Japanese film in post-Occupation Taiwan

Michael Raine mjraine at uchicago.edu
Tue Oct 7 00:30:54 EDT 2003


It sticks in my mind that Japan's first exports after WWII were films, to
Taiwan in exchange for canned pinapples. Must have been late 40s. I'm pretty
sure I read it in Nihon eigashi taikan. Does anyone have a copy?
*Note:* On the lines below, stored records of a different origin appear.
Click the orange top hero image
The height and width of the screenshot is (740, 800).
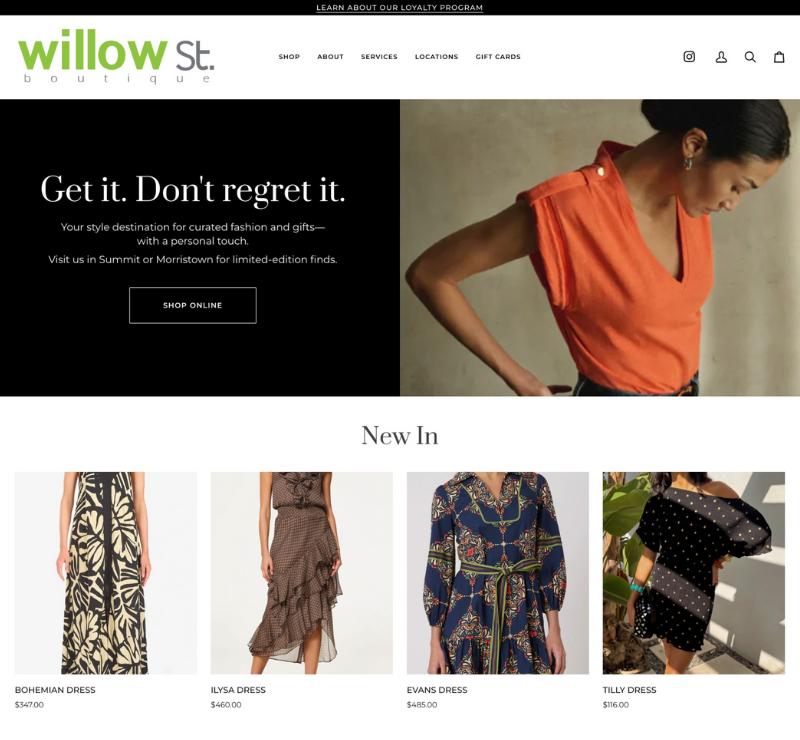click(x=600, y=248)
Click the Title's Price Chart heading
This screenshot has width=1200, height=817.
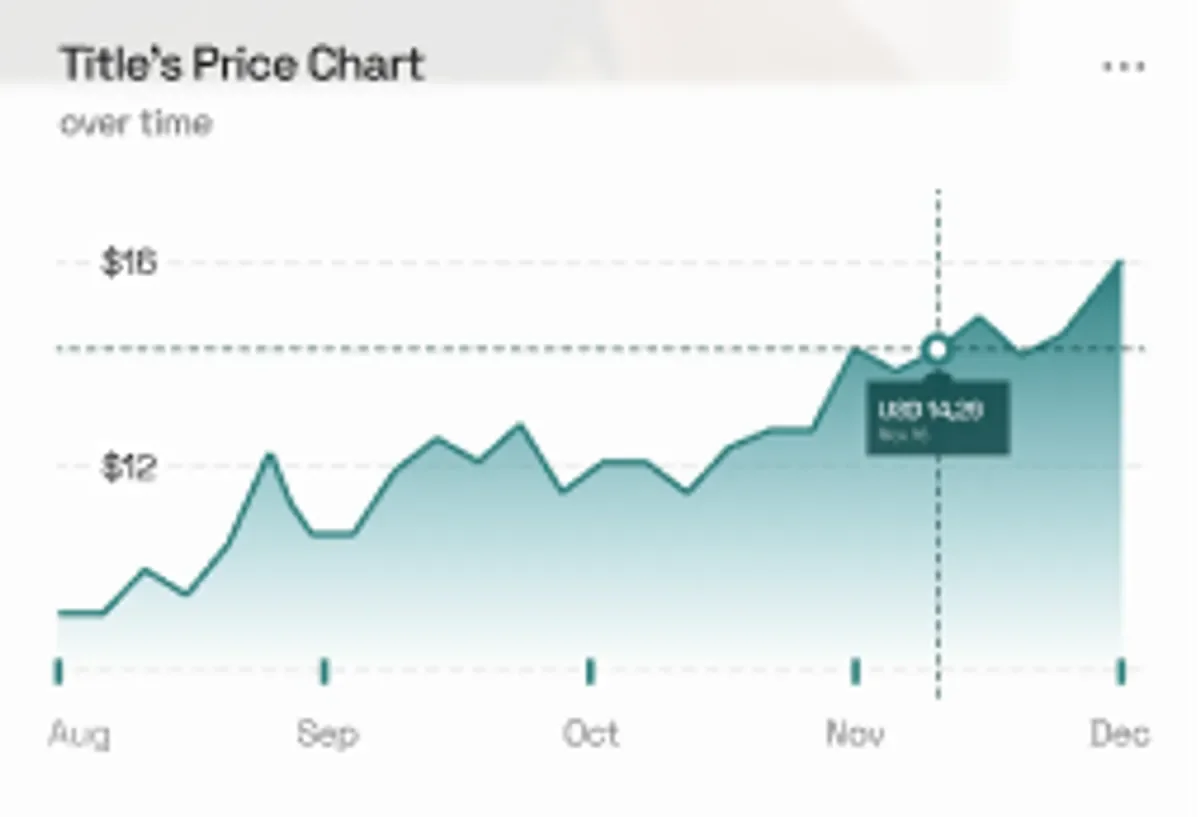pyautogui.click(x=243, y=64)
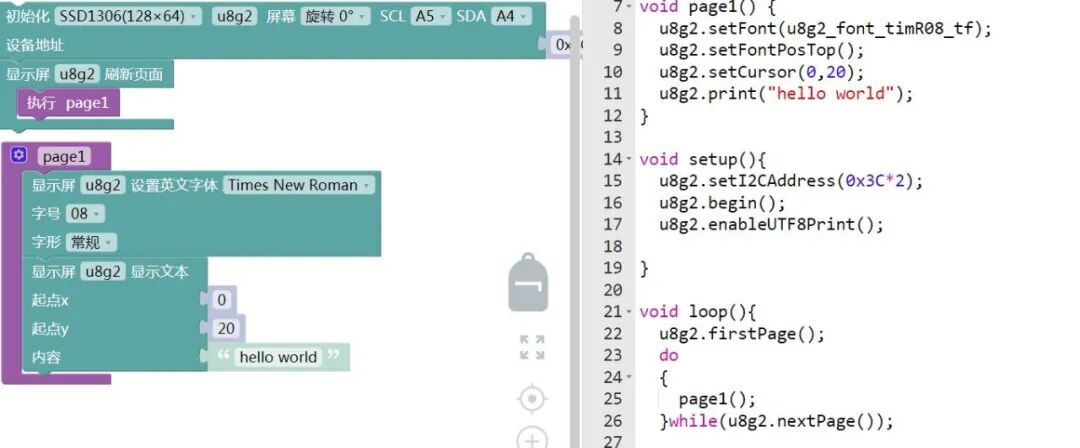Select the 执行 page1 call block
The image size is (1080, 448).
(68, 103)
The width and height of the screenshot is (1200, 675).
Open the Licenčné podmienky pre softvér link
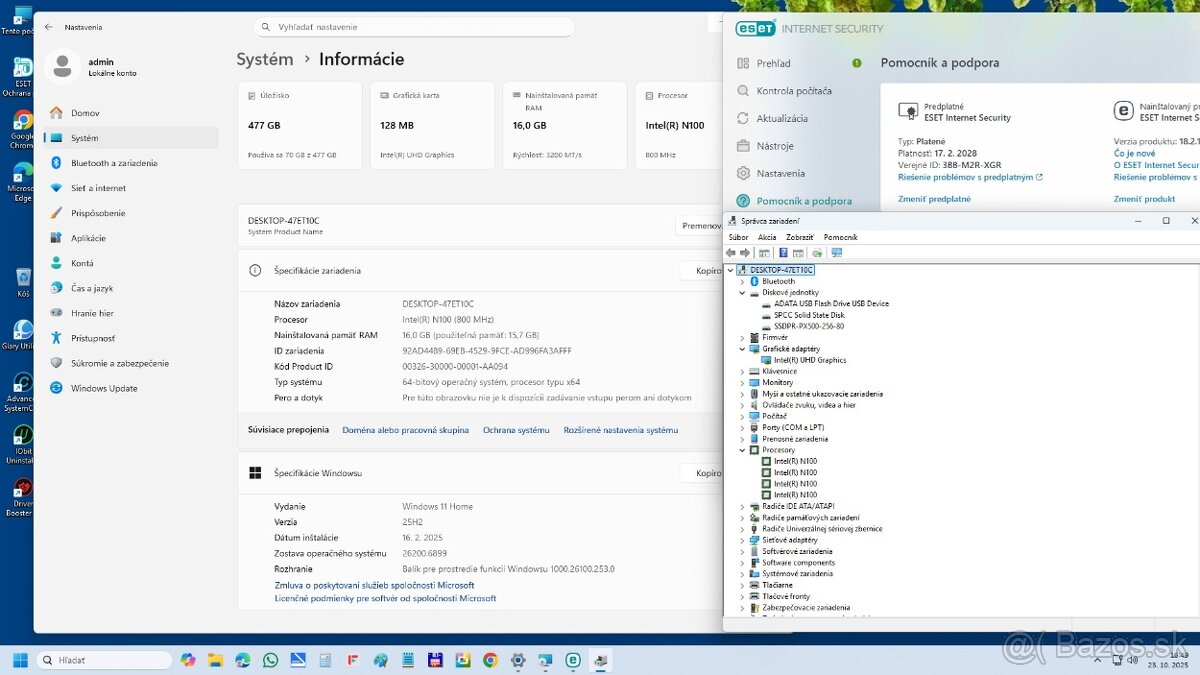(385, 598)
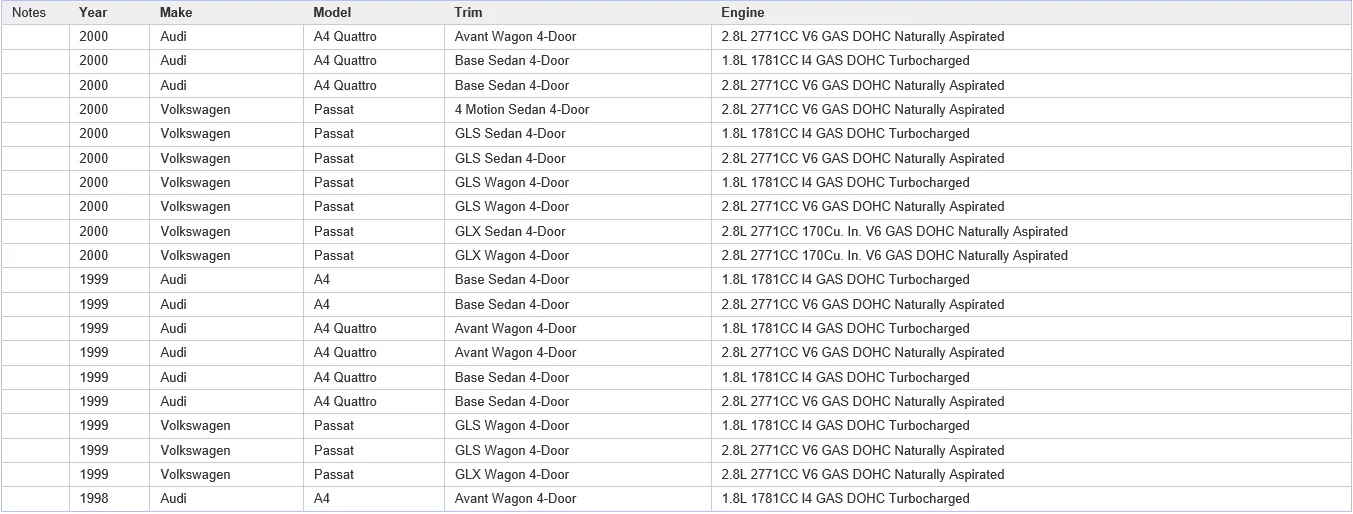The image size is (1353, 514).
Task: Click the 1998 year cell
Action: (109, 498)
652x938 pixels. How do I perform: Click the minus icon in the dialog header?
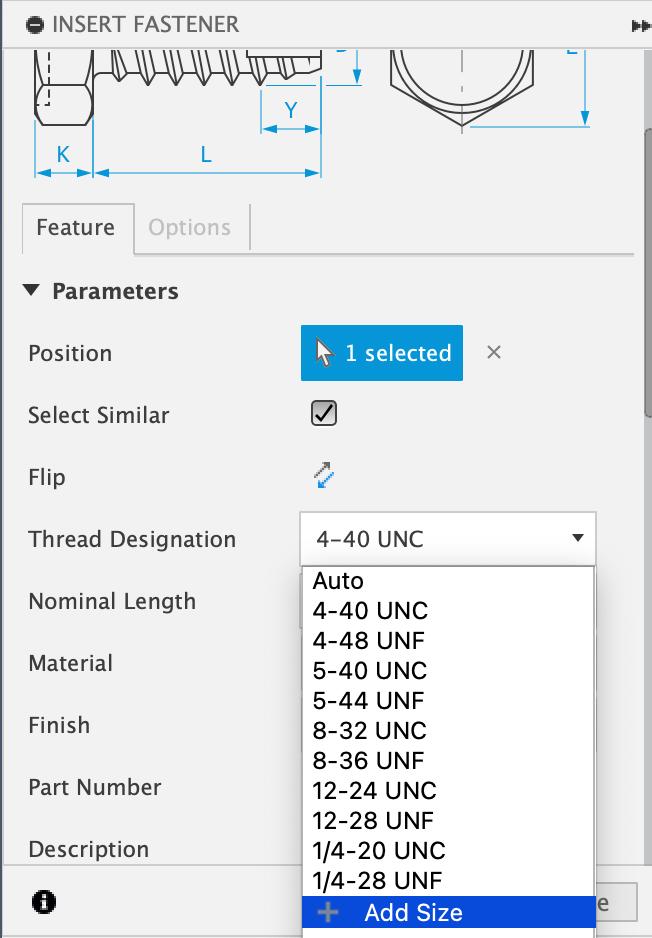[35, 23]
apologies if this is pure fantasy,

Michael

-----Original Message-----
From: Chuck Stephens [mailto:cougar71 at well.com]
Sent: Monday, October 06, 2003 9:33 AM
To: KineJapan at lists.acs.ohio-state.edu
Subject: Japanese film in post-Occupation Taiwan


Quick (big) question: Though I'm well familiar with the state of
Japanese film's official suppression in South Korea until about six
years ago (I was at the Pusan film fest the year Kitano made an
epoch-ending appearance with *Hana-bi*), I am far less familiar with
the situation of Japanese film in Taiwan post-Japanese occupation
(i.e. post-1946). Can anyone here provide me with a quick sketch of
governmental sanctions/restrictions (if any) of Japanese films in
Taiwan between, say, 1946 and 1990? Were Japanese films banned from
circulation in Taiwan during this entire period, or at all, and if
so, from when to when?

There is no doubt some material on this topic is available in the
usual reference books (John Lent's old treatment of various Asian
cinemas, for example), but I am unfortunately unable to access those
volumes at the moment. Many thanks to anyone who can provide a quick
assist.


best
Chuck

p.s. All due thanks for the various reflections on bunraku in
Japanese film a month or two back.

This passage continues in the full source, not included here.